Selain tata kelola, Erick menyoroti sejumlah program olahraga prioritas yang bakal dijalankan pada 2026. Program tersebut menyasar pembangunan infrastruktur dan penguatan prestasi nasional.
“Kami juga akan fokus terhadap sejumlah program prioritas Kemenpora pada tahun 2026 seperti dalam olahraga terkait pembangunan Akademi Olahraga Nasional & Pusat Pelatihan Tim Nasional Indonesia, revitalisasi Pusat Pelatihan Cibubur menjadi sports & wellness center, Indonesia Sport Summit dan Asian Games,” sambungnya.
Erick menilai pengembangan akademi dan pusat pelatihan nasional sangat krusial untuk mencetak atlet berdaya saing internasional. Revitalisasi fasilitas juga diarahkan agar mendukung pembinaan jangka panjang.
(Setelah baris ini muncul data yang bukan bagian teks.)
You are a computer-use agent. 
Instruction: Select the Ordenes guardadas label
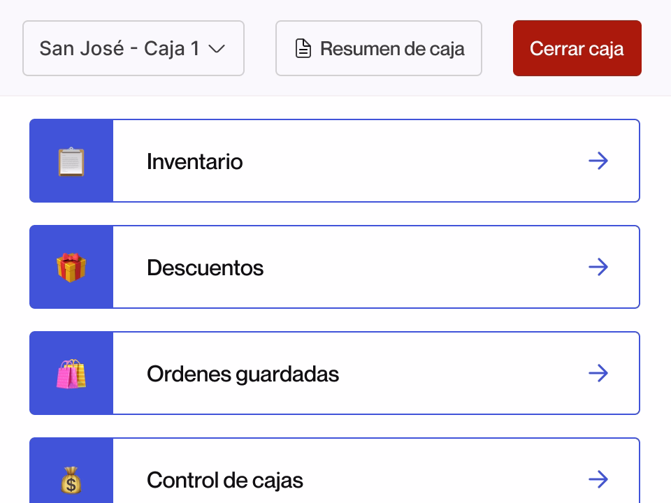(243, 374)
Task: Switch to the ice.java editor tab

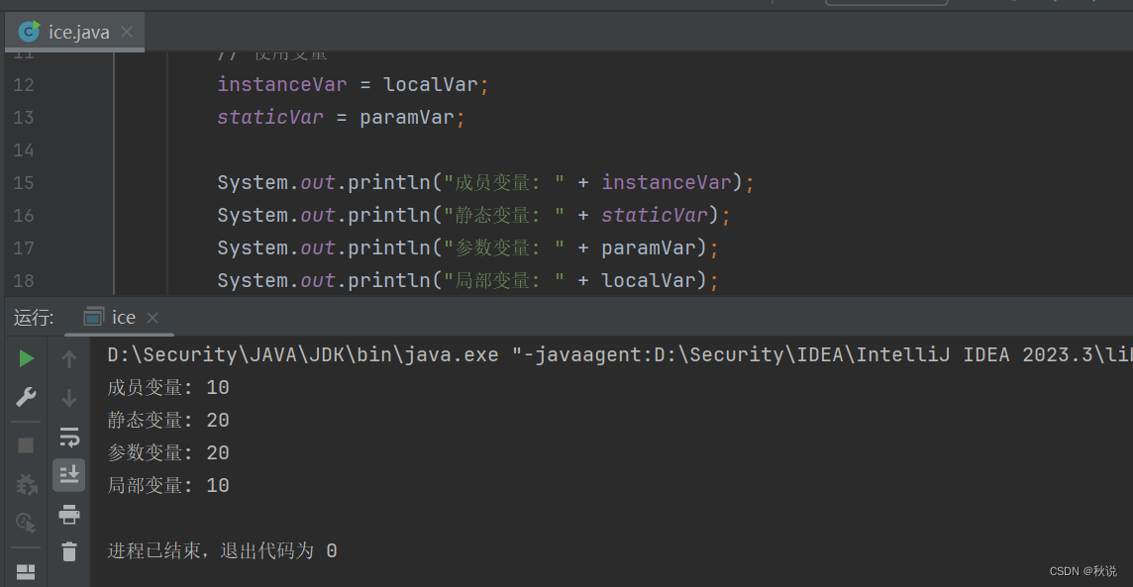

Di sektor kepemudaan, Erick memastikan Kemenpora tidak tinggal diam. Dia menyebut sejumlah program disiapkan untuk meningkatkan kapasitas dan peran generasi muda.
“Lalu, di bidang Kepemudaan kami akan menjalankan program Youth Camp, lomba debat & pidato, dan kolaborasi global pemuda,” tutup Erick.
Seluruh fokus tersebut menjadi pijakan Kemenpora menghadapi 2026. Erick berharap kebijakan yang dijalankan mampu membawa dampak langsung bagi prestasi olahraga nasional dan pemberdayaan pemuda Indonesia.